During a talk a few years ago, Elizabeth Strout, the
Pulitzer Prize winning author of the book Olive
Kitteridge, mentioned the word
“recrudescence.” According to the Oxford English Dictionary this means, “The
state or fact of breaking out afresh.” Sometimes it is applied to the state of
something bad like an epidemic, but it can also mean the revival or rediscovery
of something good. I had never heard the word before but liked the sound of it
and wrote it down so I would remember.
Currently, deep into researching my next writing project as
well as working on a masters degree in history, I was surprised to—rediscover—the
word recrudescence when it popped up several times in a history book. I have never
seen it anywhere else. Speaking of history, about the same day, an article in
the Wall Street Journal pondered on the value of specific undergraduate degrees
and stated that, “More than 20% of US undergraduates are business majors,
nearly double the next most common major, social studies and history.” With all the disheartening
news about how little students, or adults for that matter, appear to know about
history these days, I was stunned yet gratified to see that history—my favorite
subject—was so popular at that level. Could this be a recrudescence of interest
in history? Or has the interest been there all along, sneakily making its mark
behind the more industrial business degree?
The article explained that corporate recruiters are looking
for people with a deeper, more well-rounded education than a business degree usually
offers. Recruiters and top university faculty have been seriously discussing the
disconnect between merely hacking out theory and having the skills to solve real
world problems. The realization has begun to sink in that business majors lack
the skill of critical thinking necessary for innovation and problem solving.

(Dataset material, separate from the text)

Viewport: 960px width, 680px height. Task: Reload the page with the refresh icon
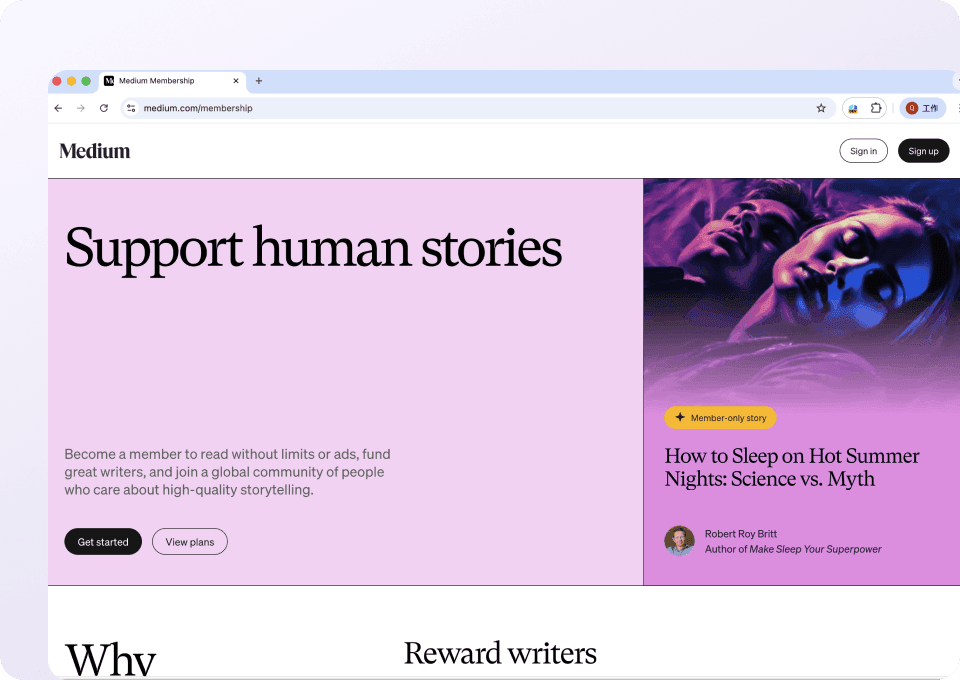click(104, 108)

In writing both history and historical fiction, critical
thinking and the ability to communicate it through clear writing are absolutely
necessary skills. Without them, a historian cannot synthesize voluminous
information, analyze it and interpret it in a comprehensive, cohesive manner
that will benefit anyone with an eye to understanding the real world, not just today,
but both as it was in the past and how it might evolve in the future. Perhaps
students are put off by the term “critical thinking” as it sounds scary, complicated
and difficult. True, to a degree, but rather than fear it, why not embrace the notion
of putting events in a broader perspective? To understand the context of an
event can open completely new avenues to knowledge, discoveries—or
re-discoveries—of something previously missed. Recrudescence in action!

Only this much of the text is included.